TASK OBJECTIVE:
A verbatim transcript of the data that follows, free of images, is the expected result.

Stored records
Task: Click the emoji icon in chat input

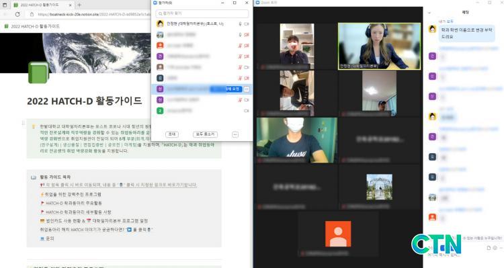Action: 495,248
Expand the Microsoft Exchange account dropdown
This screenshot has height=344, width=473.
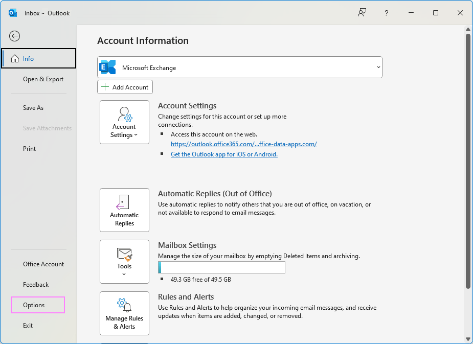pos(378,67)
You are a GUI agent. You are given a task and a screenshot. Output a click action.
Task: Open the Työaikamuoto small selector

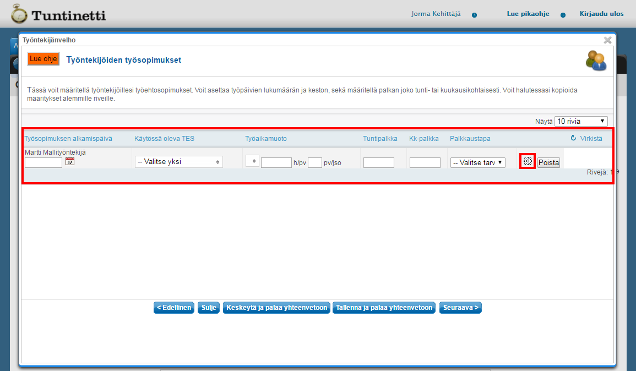[252, 161]
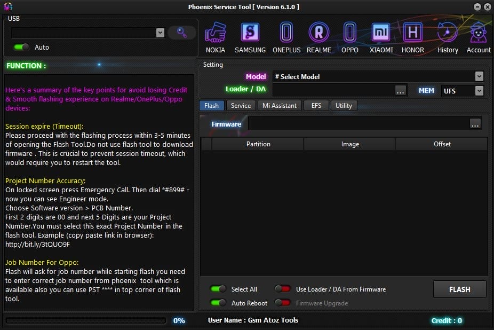Select the XIAOMI brand icon
This screenshot has width=494, height=330.
pyautogui.click(x=380, y=35)
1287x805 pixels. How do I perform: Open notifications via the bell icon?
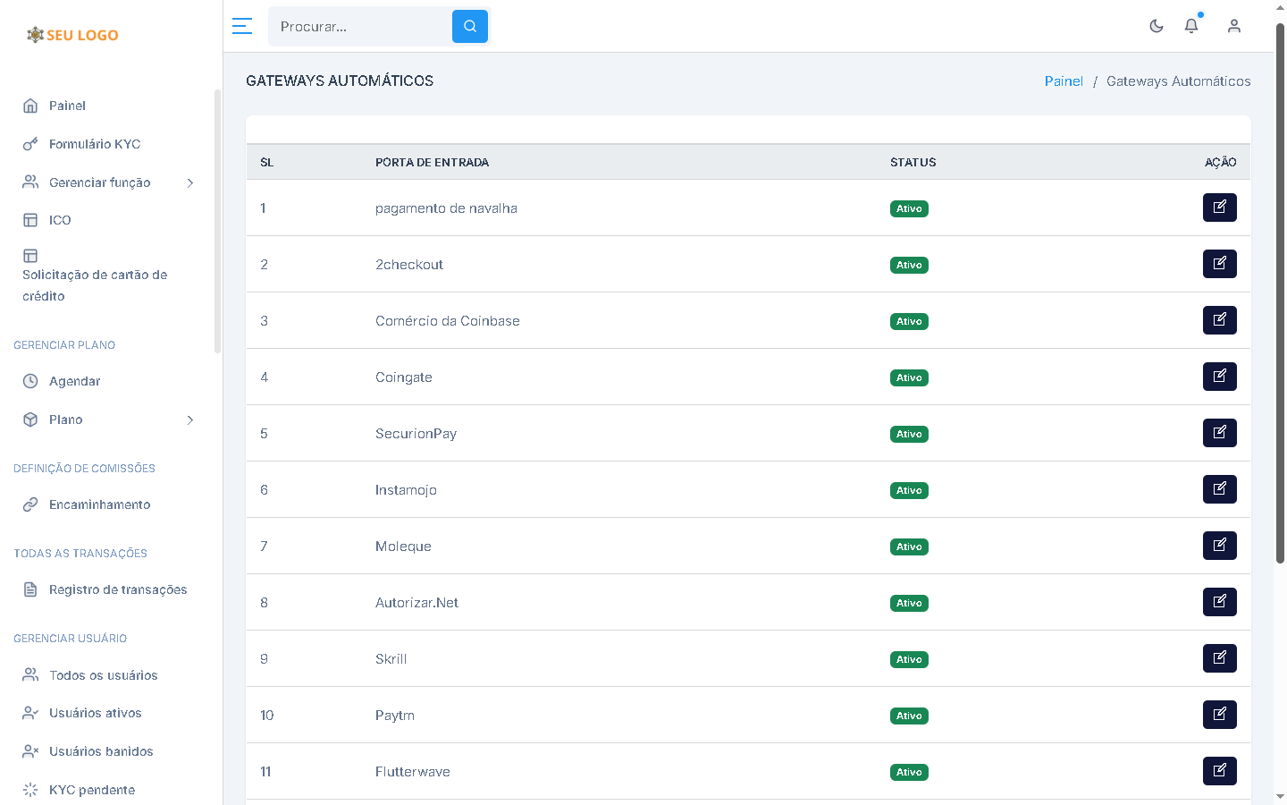click(1191, 26)
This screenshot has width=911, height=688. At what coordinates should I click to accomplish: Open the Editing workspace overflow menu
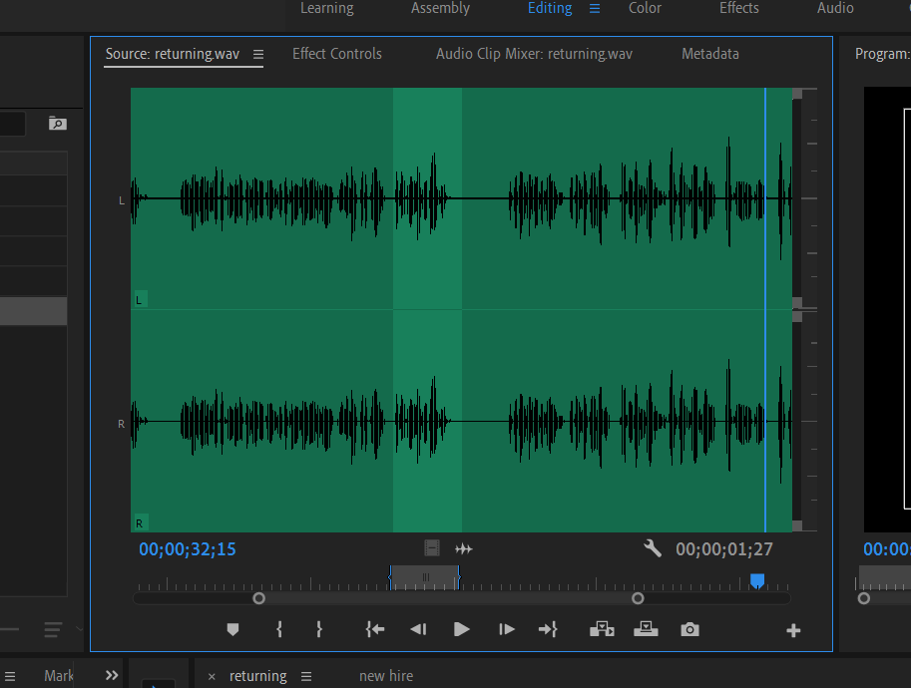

RESULT:
Task: Click the emoji icon in chat input

Action: 495,248
Expand the Microsoft Exchange account dropdown
This screenshot has height=344, width=473.
pos(378,67)
You are a GUI agent. You are given a task and a screenshot. Output a click action.
Task: Open the Työaikamuoto small selector

[252, 161]
Select the XIAOMI brand icon
This screenshot has width=494, height=330.
pyautogui.click(x=380, y=35)
1287x805 pixels. How do I perform: Open notifications via the bell icon?
click(1191, 26)
This screenshot has width=911, height=688. At what coordinates should I click to accomplish: Open the Editing workspace overflow menu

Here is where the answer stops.